Researchers at MIT’s Self-Assembly Lab have recently developed an adaptable material that reacts in response to changes in heat. Known as Heat-Active Auxetics, the material functions in a similar manner to the pores on human skin, tightening and loosening based on exposure to various temperatures.
Contrary to most common materials, which tend to thin out while being pulled or stretched, this technology expands in all directions instead and completely shrinks when compressed. This provides insulation in colder conditions and added airflow and ventilation when it is warmer, all depending on the material’s porosity.

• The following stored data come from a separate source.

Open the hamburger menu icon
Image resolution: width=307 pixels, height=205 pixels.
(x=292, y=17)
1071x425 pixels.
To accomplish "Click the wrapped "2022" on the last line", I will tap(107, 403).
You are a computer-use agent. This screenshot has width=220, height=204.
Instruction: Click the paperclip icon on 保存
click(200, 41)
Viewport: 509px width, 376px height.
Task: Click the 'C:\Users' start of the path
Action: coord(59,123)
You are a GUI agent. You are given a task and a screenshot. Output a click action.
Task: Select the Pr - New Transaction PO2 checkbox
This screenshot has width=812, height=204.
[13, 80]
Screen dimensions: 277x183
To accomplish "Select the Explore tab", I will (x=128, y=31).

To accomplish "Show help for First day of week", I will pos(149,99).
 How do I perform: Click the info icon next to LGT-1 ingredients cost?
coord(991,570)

“Compared to traditional auxetic materials, heat-active auxetic materials demonstrate autonomous performance, environmental response, easy customization, and greater possibilities for the design and fabrication of material properties,” explains the Self-Assembly Lab.

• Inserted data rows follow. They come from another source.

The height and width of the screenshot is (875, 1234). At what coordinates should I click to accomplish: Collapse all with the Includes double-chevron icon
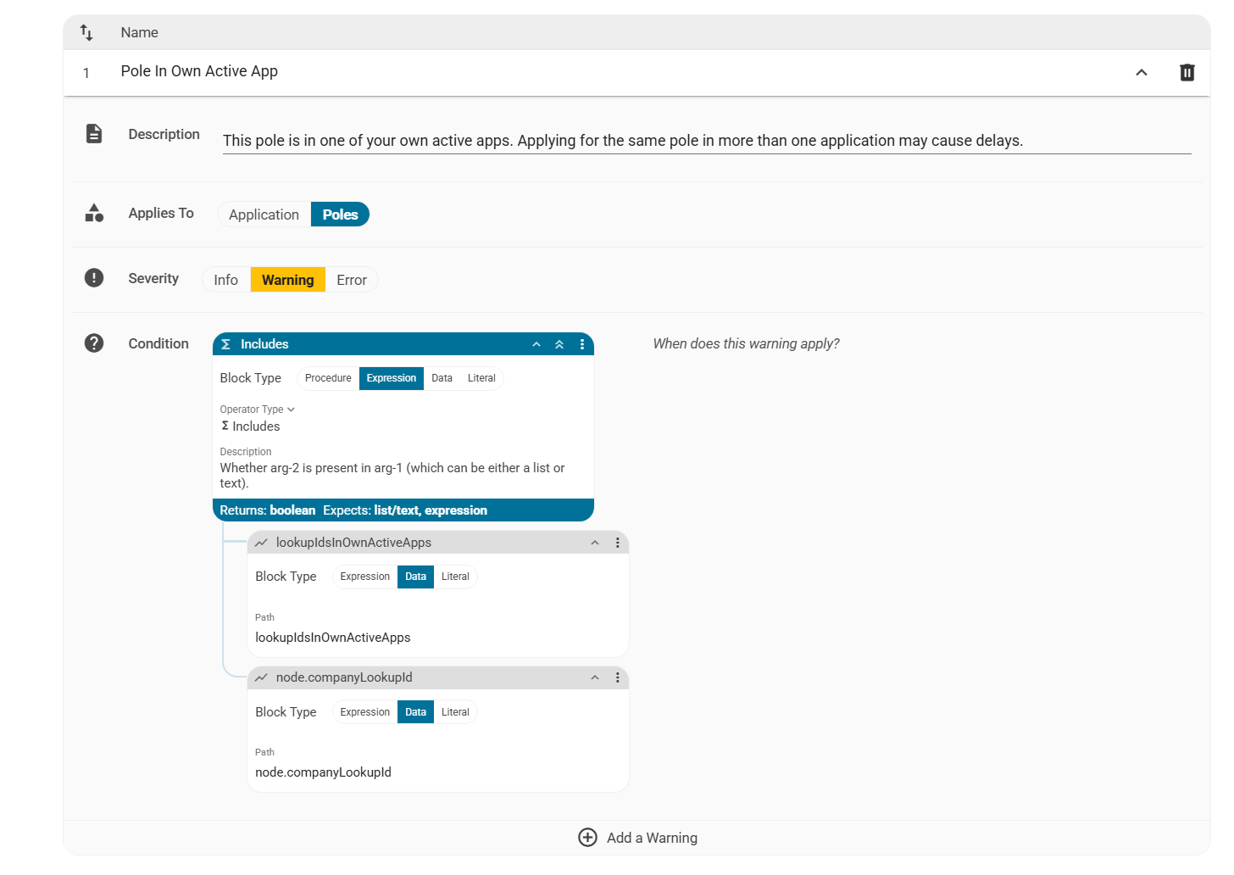point(559,344)
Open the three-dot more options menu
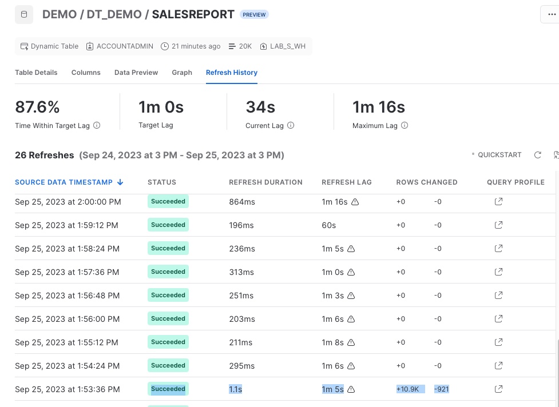Viewport: 559px width, 407px height. pos(551,14)
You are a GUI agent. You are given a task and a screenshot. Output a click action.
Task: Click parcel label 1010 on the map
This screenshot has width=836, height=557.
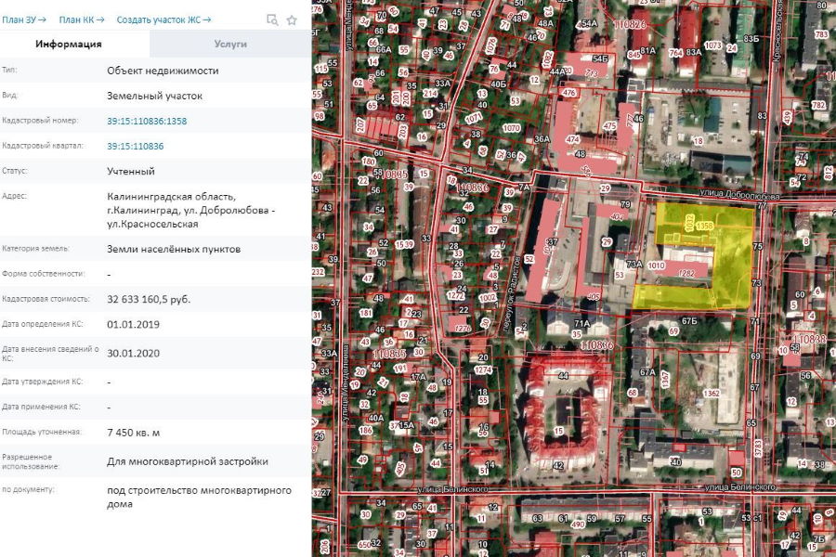click(658, 266)
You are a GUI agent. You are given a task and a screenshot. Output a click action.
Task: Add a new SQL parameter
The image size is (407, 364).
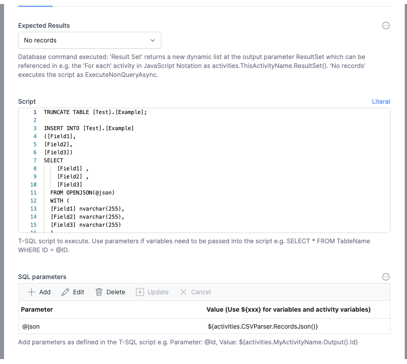pyautogui.click(x=39, y=292)
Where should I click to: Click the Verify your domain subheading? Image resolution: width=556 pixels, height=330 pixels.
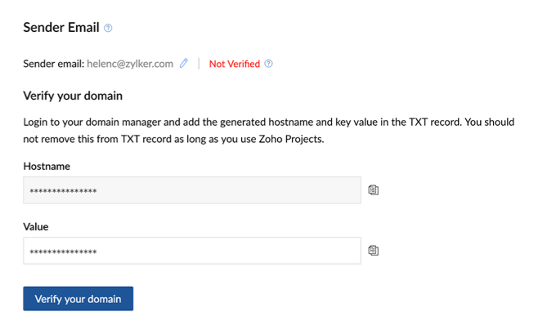click(73, 96)

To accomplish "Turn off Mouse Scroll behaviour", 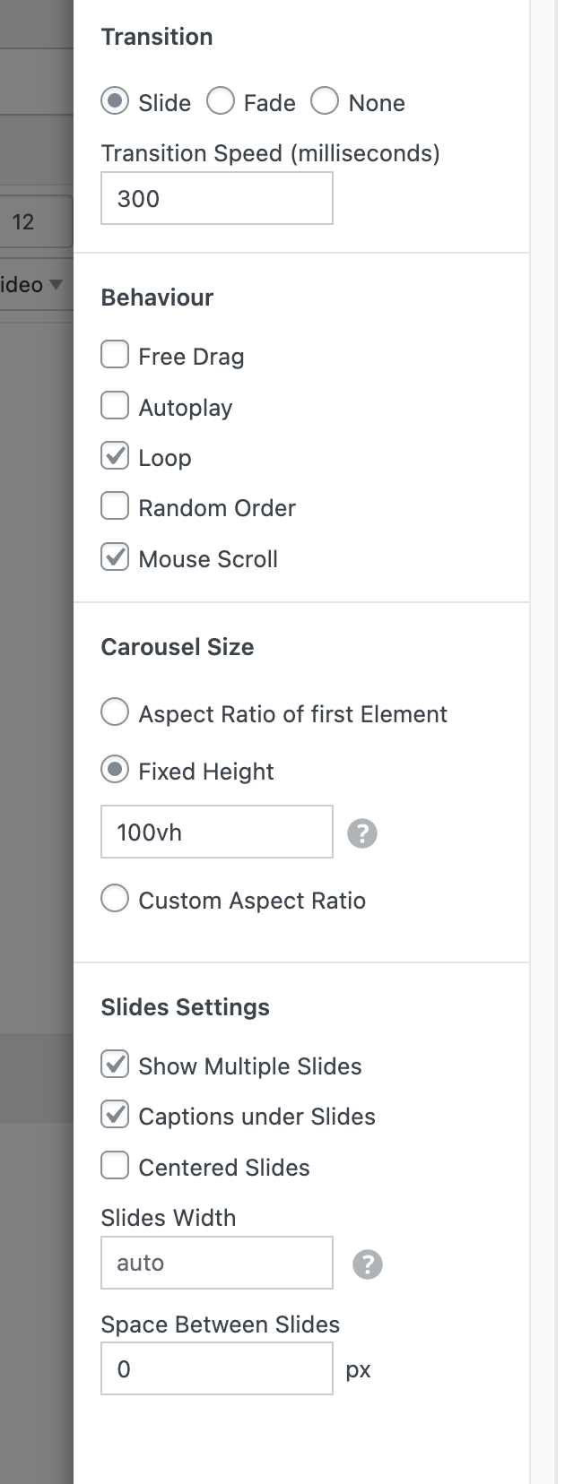I will (115, 557).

The self-awareness and responsiveness of auxetics is a result of certain programming, which alters the natural structure of a material by reorganizing it and controlling it through an additional variable energy source, such as temperature, moisture, light, and pressure.
The research team, consisting of Athina Papadopoulou, Hannah Liendhard, Schendy Kernizan, Jared Laucks and headed by Skylar Tibbits, has already applied this programmatic methodology to other materials, including wood, carbon fibre, and leather. The team has also previously developed self-assembling flat-packed objects, such as shoes and coffee tables.
The application of traditional auxetic materials ranges from packaging to body armor to sponge mops, due to their high energy absorption and fracture resistance. While the primary use of heat-active auxetic materials is envisioned to be in clothing design, it’s only a matter time before such responsive technologies find their way into architectural fabrication.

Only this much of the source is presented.